Elle reçoit une sorte de conclusion avec le chapitre III consacré à l’unité des chrétiens du monde entier, ce que le Credo appelle «communion des saints». Or seule l’Église catholique romaine a signé en 1999 la Déclaration commune avec les luthériens, sans que cela fasse avancer vraiment la marche de l’unité. En effet, la justification par la foi seule est la pierre angulaire du protestantisme, alors qu’elle ne représente qu’une doctrine, à côté d’autres dans la hiérarchie des vérités, pour les catholiques. «Malgré la Concorde de Leuenberg, la déclaration est restée confinée dans le cadre d’un dialogue bilatéral», reconnait M. F. Muller. Il consacre la fin de ce chapitre à l’évocation des nouvelles tendances du christianisme mondial sous le titre de «Église et culture émergente mondialisée». Il cite longuement les travaux de Sébastien Fath et de Jean-Paul Willaime et consacre plusieurs pages à l’analyse des «Eglises émergentes» du christianisme anglo-saxon dans lesquelles certains théologiens voient la naissance d’une nouvelle Réforme, voulant se réapproprier l’Église. Dans un monde du 21e siècle, en situation de crise comme l’était celui du 15e et du 16eles Églises institutionnelles affrontent la concurrence des évangéliques et des émergents. Il est salutaire de rappeler que, pour Luther, l’Église n’a qu’un centre, Jésus Christ, et ne s’apparente ni à un réseau ni à un forum associatif.

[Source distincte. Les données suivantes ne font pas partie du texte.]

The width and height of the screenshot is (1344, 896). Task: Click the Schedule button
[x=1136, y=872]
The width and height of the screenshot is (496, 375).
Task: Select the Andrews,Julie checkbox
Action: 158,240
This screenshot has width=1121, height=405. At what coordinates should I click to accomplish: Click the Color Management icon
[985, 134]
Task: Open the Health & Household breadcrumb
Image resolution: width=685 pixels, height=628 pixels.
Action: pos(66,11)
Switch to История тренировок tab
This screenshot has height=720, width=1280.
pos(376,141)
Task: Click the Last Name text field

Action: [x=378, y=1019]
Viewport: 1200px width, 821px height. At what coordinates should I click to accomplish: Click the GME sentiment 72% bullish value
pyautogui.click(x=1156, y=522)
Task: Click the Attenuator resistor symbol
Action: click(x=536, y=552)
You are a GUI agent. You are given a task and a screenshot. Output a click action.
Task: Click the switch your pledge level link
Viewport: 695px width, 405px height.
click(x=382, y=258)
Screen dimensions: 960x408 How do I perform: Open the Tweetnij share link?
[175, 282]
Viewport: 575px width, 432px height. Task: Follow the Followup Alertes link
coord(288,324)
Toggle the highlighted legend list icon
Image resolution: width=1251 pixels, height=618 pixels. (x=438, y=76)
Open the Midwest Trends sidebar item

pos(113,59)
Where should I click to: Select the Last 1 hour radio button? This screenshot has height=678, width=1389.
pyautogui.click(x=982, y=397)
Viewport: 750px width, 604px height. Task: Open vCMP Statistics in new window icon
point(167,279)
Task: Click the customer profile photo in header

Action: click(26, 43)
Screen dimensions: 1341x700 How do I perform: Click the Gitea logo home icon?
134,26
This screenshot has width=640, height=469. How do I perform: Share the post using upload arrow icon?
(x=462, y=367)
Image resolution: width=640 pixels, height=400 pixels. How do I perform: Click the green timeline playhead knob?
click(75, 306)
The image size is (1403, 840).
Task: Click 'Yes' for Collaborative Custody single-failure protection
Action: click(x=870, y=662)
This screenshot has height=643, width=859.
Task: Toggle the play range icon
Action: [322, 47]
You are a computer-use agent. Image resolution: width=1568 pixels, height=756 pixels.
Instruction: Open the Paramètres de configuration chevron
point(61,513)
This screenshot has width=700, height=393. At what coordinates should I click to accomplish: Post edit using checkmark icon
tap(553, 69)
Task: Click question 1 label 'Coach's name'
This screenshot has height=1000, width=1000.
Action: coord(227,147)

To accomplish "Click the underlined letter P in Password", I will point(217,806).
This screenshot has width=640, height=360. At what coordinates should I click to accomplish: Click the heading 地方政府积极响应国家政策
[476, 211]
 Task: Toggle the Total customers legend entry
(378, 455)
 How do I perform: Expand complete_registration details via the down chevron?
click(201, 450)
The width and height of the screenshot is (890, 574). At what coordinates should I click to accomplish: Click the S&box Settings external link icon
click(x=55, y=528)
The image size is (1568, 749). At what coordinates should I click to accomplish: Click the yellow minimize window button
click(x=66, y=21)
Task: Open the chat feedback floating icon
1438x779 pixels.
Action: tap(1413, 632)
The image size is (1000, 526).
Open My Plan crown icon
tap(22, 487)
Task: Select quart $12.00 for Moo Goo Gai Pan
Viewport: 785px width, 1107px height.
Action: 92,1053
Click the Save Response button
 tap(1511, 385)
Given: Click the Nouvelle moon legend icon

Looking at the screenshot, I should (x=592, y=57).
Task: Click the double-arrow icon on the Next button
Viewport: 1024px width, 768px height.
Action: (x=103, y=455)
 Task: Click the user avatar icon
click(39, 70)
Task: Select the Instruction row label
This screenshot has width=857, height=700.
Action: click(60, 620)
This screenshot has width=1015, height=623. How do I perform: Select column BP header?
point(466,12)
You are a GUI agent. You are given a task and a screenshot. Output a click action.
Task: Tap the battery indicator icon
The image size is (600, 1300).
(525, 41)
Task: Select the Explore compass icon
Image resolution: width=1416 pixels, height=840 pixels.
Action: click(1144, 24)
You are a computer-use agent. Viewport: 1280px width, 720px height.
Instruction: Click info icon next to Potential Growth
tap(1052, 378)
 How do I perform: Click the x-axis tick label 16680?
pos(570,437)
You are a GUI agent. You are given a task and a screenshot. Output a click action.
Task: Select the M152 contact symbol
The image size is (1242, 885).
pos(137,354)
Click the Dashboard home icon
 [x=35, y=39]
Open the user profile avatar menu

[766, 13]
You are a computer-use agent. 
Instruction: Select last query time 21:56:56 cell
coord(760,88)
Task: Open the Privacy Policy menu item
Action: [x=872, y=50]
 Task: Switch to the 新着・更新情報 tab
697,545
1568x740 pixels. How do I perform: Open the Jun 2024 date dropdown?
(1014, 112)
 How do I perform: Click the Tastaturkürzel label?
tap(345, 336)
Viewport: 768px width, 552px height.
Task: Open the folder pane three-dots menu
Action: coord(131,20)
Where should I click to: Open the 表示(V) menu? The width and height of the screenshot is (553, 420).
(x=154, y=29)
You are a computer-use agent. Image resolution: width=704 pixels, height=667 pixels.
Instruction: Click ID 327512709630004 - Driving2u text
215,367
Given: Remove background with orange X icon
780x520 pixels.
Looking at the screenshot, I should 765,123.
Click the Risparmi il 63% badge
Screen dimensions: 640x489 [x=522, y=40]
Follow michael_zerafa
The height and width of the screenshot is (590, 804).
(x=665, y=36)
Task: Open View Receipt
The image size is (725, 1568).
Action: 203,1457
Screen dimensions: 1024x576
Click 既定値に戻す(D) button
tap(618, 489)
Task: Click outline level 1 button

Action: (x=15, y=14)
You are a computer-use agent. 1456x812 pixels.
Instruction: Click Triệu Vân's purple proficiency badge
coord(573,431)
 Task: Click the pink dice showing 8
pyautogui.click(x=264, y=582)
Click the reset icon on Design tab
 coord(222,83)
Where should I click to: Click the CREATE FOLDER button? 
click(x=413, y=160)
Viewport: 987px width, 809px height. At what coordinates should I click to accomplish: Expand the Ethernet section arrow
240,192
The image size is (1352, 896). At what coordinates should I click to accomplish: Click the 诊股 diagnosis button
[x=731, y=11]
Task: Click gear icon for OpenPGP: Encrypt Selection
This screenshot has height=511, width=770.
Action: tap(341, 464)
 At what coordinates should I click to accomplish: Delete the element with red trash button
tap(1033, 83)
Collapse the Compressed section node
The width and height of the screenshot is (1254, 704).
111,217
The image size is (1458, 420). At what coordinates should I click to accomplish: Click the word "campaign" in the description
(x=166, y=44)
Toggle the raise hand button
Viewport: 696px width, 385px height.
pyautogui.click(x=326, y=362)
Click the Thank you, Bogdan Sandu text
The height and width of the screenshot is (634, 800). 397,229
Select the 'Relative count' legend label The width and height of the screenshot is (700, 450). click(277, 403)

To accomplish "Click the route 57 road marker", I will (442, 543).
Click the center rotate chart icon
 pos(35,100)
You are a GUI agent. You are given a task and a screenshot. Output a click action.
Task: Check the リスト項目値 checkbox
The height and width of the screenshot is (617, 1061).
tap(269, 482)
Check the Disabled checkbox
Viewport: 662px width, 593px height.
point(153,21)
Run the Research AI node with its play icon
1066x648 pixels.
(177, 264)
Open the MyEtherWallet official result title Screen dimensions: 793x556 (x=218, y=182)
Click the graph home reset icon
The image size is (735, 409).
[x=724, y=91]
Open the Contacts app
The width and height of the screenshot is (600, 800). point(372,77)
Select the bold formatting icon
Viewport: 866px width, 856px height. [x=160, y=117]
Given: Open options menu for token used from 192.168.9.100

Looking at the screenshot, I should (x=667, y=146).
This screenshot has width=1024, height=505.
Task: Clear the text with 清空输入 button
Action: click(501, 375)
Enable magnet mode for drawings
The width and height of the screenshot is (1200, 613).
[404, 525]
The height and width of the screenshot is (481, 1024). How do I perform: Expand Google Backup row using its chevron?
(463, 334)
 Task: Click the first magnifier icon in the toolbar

La lecture devient plus ardue quand l’auteur aborde à partir du chapitre IV le regard de Luther sur les Juifs et sur les Musulmans, jouant sur le décalage entre le 16e siècle et le nôtre. Il met bien en lumière le conflit entre une première affirmation de la judéité de Jésus (1522, 1523, 1535) et les aberrations, le délire anti-juif du vieux Luther (1543). En inscrivant la question juive en dehors de l’économie de la grâce, de la miséricorde, pour la situer dans celle de l’ordre du monde, Luther semble avoir considéré les Juifs comme des insurgés (…) qu’il fallait soumettre ou expulser (…) parce qu’ils s’attaquaient non aux marges de la société (…) mais à sa tête, à ses autorités, à son pouvoir (p. 130). Peut-être aurait-il pu rappeler queces thèses ont été contestées de son temps, en particulier par Calvin, avec une pensée déjà moderne saluée par des historiens contemporains comme Patrick Cabanel et Myriam Yardéni. Quant à l’Islam, Luther ne le connaissait que par les Turcs, et ce, de façon superficielle. Sa réaction se situe dans un contexte historique malgré tout fort éloigné de notre appréhension actuelle du problème.


Martin Luther

C’est à un bel exercice de foi que se livre M. F. Muller quand il aborde la pertinence de la doctrine luthérienne aujourd’hui en matière de protection de la création, de l’exercice du pouvoir, de l’école ou de la conjugalité. Les conceptions du Réformateur semblent parfois obsolètes, quand elles n’ont pas été invoquées à l’aide de politiques comme celle du régime de Vichy (p.189). Ou, de façon encore plus ironique, par les 95 thèses de 2012 pour l’accueil des minorités sexuelles au nom de l’Évangile en une sorte de réintroduction acrobatique de la théorie luthérienne des «mandats divins» (p.195-199). Sans vouloir cacher la complexité des orientations actuelles des Églises chrétiennes, et le foisonnement d’initiatives locales pour lesquelles nous n’avons aucun recul, l’auteur conclut néanmoins que «les écrits de Luther ouvrent quelques pistes qui méritent d’être approfondies, notamment dans son Commentaire de la Genèse.» C’est ce que le lecteur se sent encouragé à faire après avoir refermé un ouvrage très riche – trop riche peut-être – en perspectives actuelles qui nous invite non pas à penser comme Luther, mais avec Luther.